** Problem **
Using the entries below, copy exactly each line from the line with "Task: Go to Time synchronization settings" up to and including the line with "Switch to the Git Changes tab", with every picture left out.

** Saved data entries **
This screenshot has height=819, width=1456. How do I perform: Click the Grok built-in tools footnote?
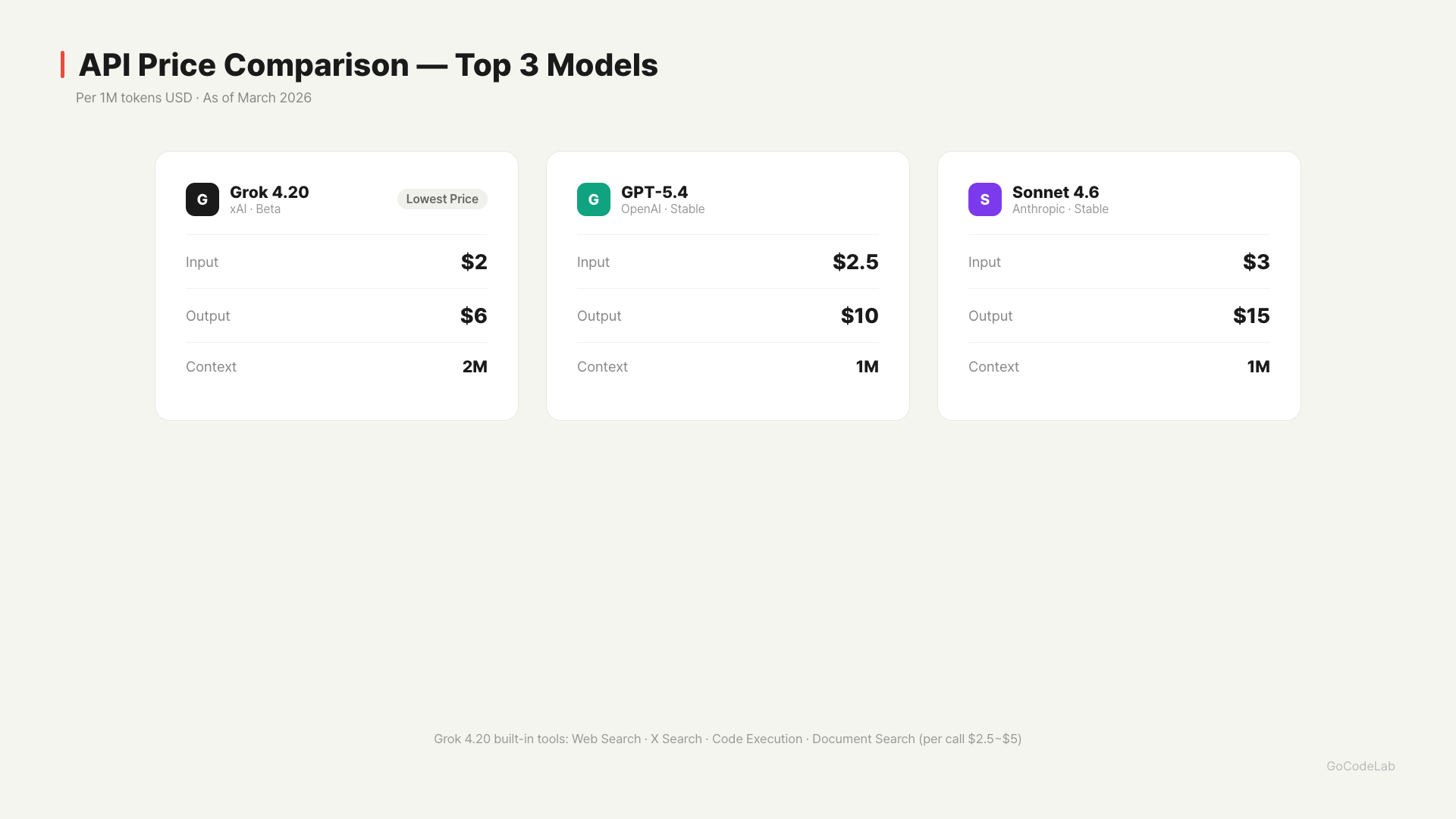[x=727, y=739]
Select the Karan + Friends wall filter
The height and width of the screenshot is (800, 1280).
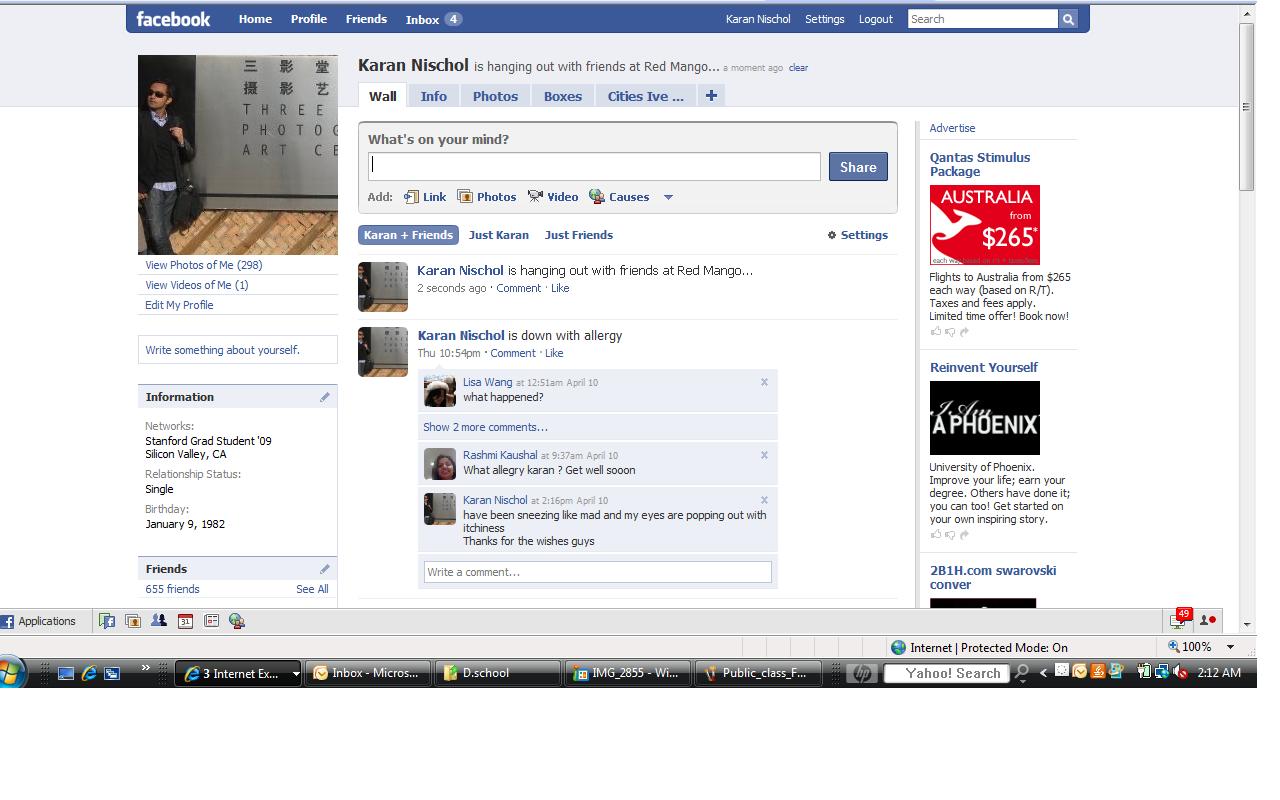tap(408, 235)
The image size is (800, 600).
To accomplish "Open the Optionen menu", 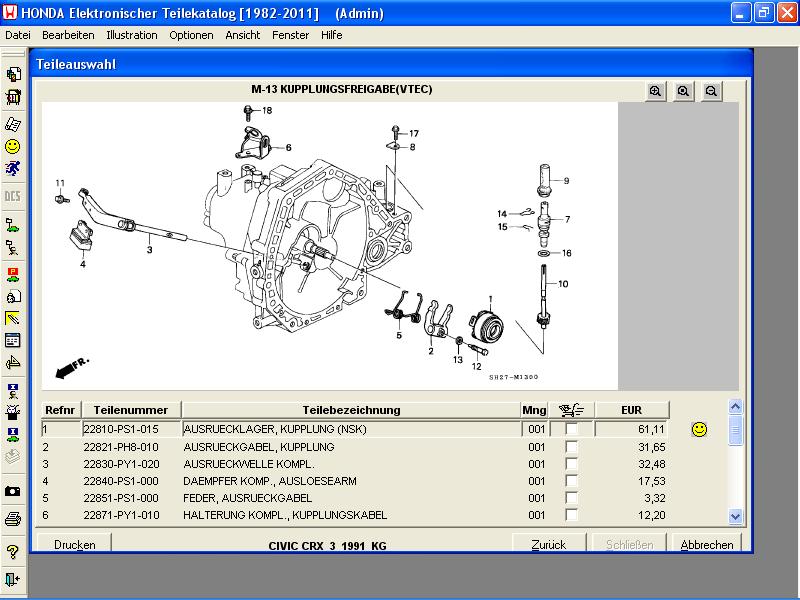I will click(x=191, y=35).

...

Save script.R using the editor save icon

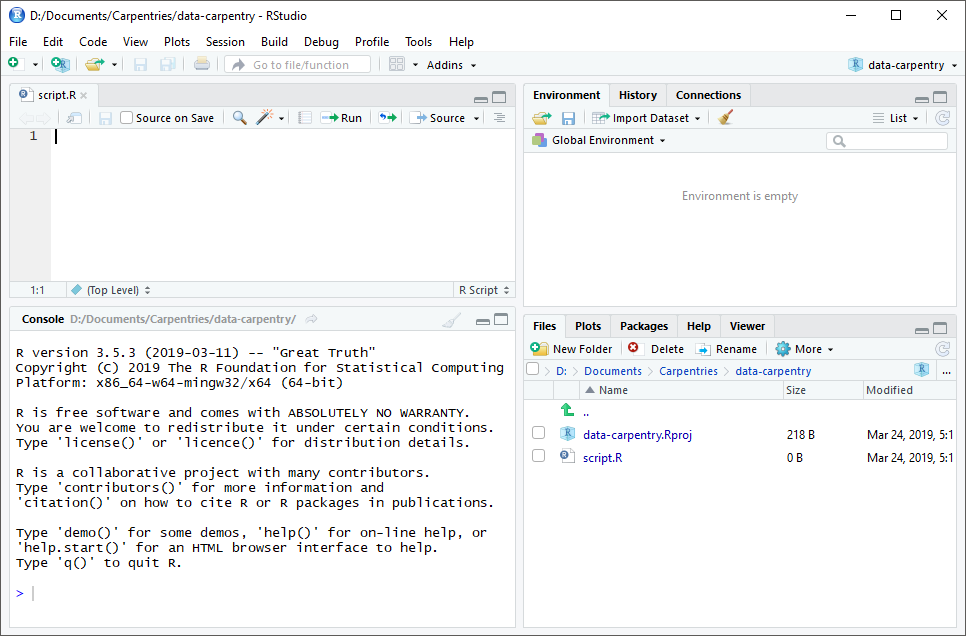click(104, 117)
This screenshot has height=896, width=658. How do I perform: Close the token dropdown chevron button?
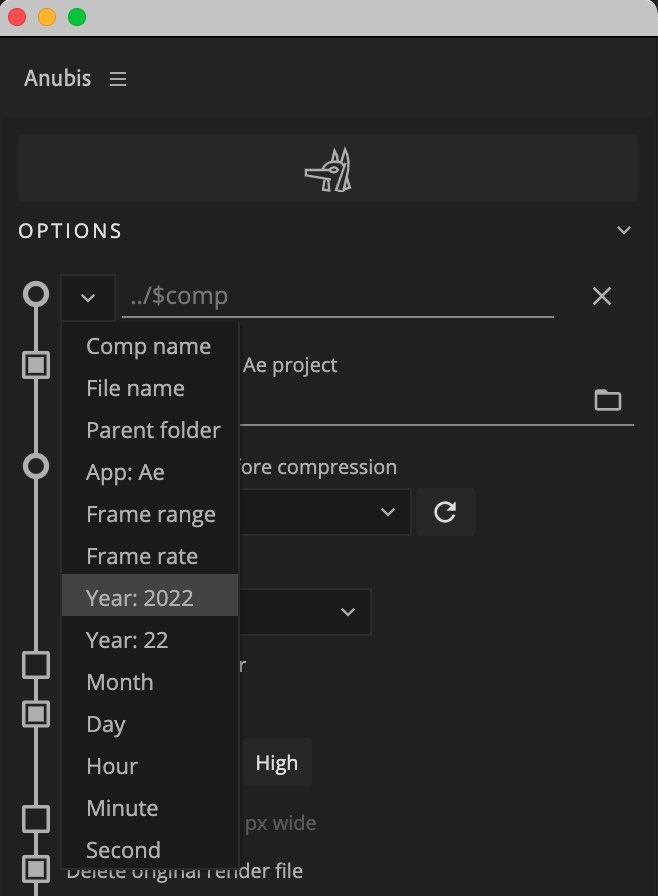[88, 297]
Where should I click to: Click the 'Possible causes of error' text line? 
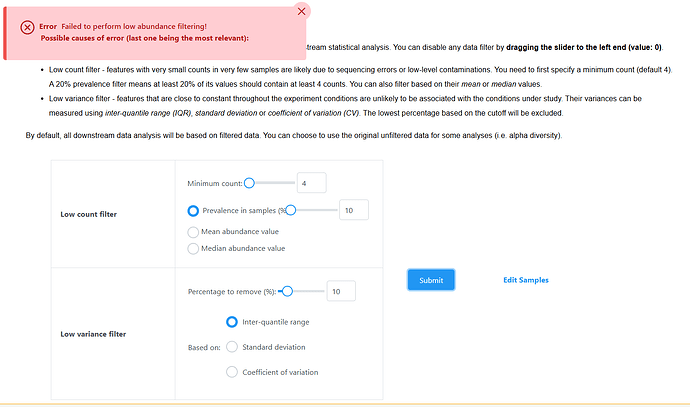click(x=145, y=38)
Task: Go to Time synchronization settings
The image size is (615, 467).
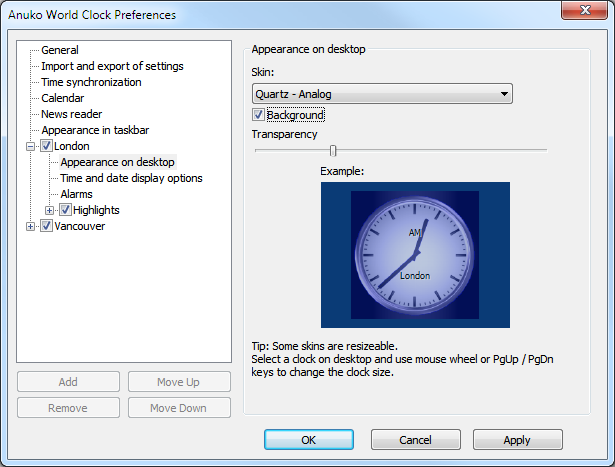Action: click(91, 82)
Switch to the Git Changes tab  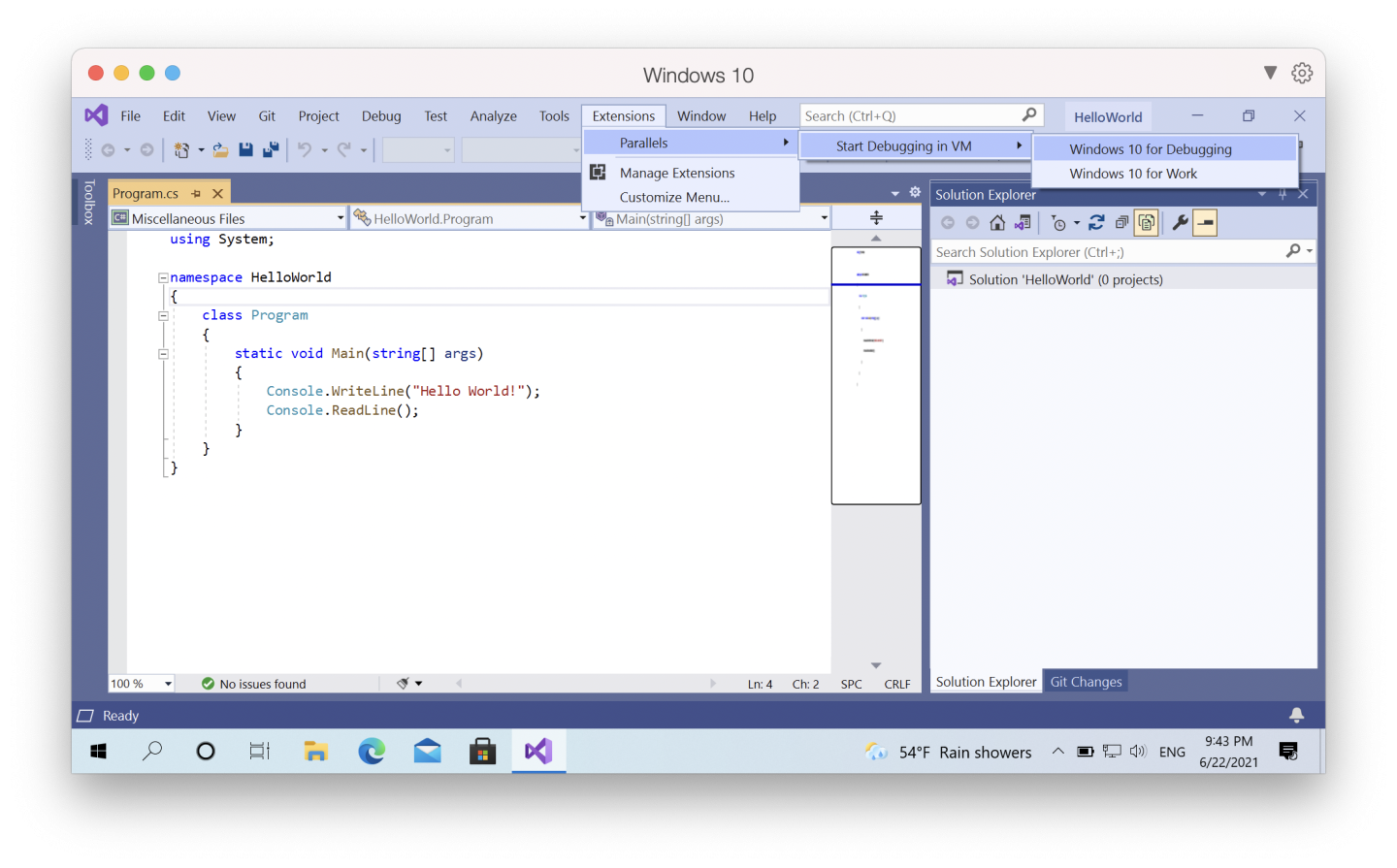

** Response to the exercise **
Task: Go to Time synchronization settings
The image size is (615, 467).
Action: click(91, 82)
Switch to the Git Changes tab  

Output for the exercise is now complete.